■ Directive:
Reproduce every line of the items below, switching each occurrence of "dropdown" to "drop-down" and leaving everything else unchanged.

■ Material provided:
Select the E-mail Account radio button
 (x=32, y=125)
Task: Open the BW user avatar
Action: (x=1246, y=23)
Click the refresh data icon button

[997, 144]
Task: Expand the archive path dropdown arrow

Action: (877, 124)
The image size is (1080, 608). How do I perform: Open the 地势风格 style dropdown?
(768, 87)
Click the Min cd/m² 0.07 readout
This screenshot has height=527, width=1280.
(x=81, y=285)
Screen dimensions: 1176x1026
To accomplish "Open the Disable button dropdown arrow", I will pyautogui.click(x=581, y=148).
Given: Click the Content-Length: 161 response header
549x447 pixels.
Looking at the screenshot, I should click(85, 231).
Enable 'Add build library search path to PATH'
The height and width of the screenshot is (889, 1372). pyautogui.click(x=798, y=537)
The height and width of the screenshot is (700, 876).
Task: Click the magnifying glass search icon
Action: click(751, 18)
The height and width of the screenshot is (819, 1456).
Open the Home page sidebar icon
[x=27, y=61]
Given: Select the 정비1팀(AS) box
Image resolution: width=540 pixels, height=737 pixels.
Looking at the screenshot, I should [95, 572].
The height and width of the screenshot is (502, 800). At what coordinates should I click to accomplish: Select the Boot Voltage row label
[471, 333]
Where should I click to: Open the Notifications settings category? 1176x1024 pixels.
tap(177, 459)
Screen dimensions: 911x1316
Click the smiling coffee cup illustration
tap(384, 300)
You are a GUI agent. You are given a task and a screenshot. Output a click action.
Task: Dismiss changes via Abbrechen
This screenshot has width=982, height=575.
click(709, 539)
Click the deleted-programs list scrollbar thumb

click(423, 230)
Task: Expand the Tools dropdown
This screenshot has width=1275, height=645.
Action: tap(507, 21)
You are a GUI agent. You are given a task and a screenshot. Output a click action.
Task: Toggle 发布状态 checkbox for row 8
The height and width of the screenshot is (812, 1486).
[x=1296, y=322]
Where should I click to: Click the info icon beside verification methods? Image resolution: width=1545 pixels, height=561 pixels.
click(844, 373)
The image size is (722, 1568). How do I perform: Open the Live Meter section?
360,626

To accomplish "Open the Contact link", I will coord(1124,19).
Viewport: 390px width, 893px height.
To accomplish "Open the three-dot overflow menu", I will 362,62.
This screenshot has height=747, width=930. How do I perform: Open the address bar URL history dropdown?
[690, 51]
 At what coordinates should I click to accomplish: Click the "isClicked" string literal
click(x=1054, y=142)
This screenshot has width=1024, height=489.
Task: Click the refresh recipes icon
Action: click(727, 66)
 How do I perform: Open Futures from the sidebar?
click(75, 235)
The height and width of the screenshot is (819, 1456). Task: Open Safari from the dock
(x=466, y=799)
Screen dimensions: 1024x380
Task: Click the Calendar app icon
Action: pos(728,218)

■ The response:
Select the E-mail Account radio button
 (x=32, y=125)
Task: Open the BW user avatar
Action: (x=1246, y=23)
Click the refresh data icon button

[997, 144]
Task: Expand the archive path drop-down arrow

Action: (877, 124)
The image size is (1080, 608). How do I perform: Open the 地势风格 style drop-down?
(768, 87)
Click the Min cd/m² 0.07 readout
This screenshot has height=527, width=1280.
(x=81, y=285)
Screen dimensions: 1176x1026
To accomplish "Open the Disable button drop-down arrow", I will pyautogui.click(x=581, y=148).
Given: Click the Content-Length: 161 response header
549x447 pixels.
Looking at the screenshot, I should click(85, 231).
Enable 'Add build library search path to PATH'
The height and width of the screenshot is (889, 1372). pyautogui.click(x=798, y=537)
The height and width of the screenshot is (700, 876).
Task: Click the magnifying glass search icon
Action: click(751, 18)
The height and width of the screenshot is (819, 1456).
Open the Home page sidebar icon
[x=27, y=61]
Given: Select the 정비1팀(AS) box
Image resolution: width=540 pixels, height=737 pixels.
Looking at the screenshot, I should [95, 572].
The height and width of the screenshot is (502, 800). At what coordinates should I click to accomplish: Select the Boot Voltage row label
[471, 333]
Where should I click to: Open the Notifications settings category? 1176x1024 pixels.
tap(177, 459)
Screen dimensions: 911x1316
Click the smiling coffee cup illustration
tap(384, 300)
You are a GUI agent. You are given a task and a screenshot. Output a click action.
Task: Dismiss changes via Abbrechen
This screenshot has width=982, height=575.
click(709, 539)
Click the deleted-programs list scrollbar thumb

click(423, 230)
Task: Expand the Tools drop-down
This screenshot has width=1275, height=645.
Action: tap(507, 21)
You are a GUI agent. You are given a task and a screenshot. Output a click action.
Task: Toggle 发布状态 checkbox for row 8
The height and width of the screenshot is (812, 1486).
[x=1296, y=322]
Where should I click to: Click the info icon beside verification methods? Image resolution: width=1545 pixels, height=561 pixels.
click(844, 373)
The image size is (722, 1568). How do I perform: Open the Live Meter section?
360,626

To accomplish "Open the Contact link", I will coord(1124,19).
Viewport: 390px width, 893px height.
To accomplish "Open the three-dot overflow menu", I will 362,62.
This screenshot has height=747, width=930. How do I perform: Open the address bar URL history drop-down?
[690, 51]
 At what coordinates should I click to accomplish: Click the "isClicked" string literal
click(x=1054, y=142)
This screenshot has width=1024, height=489.
Task: Click the refresh recipes icon
Action: click(727, 66)
 How do I perform: Open Futures from the sidebar?
click(75, 235)
The height and width of the screenshot is (819, 1456). Task: Open Safari from the dock
(x=466, y=799)
Screen dimensions: 1024x380
Task: Click the Calendar app icon
Action: pos(728,218)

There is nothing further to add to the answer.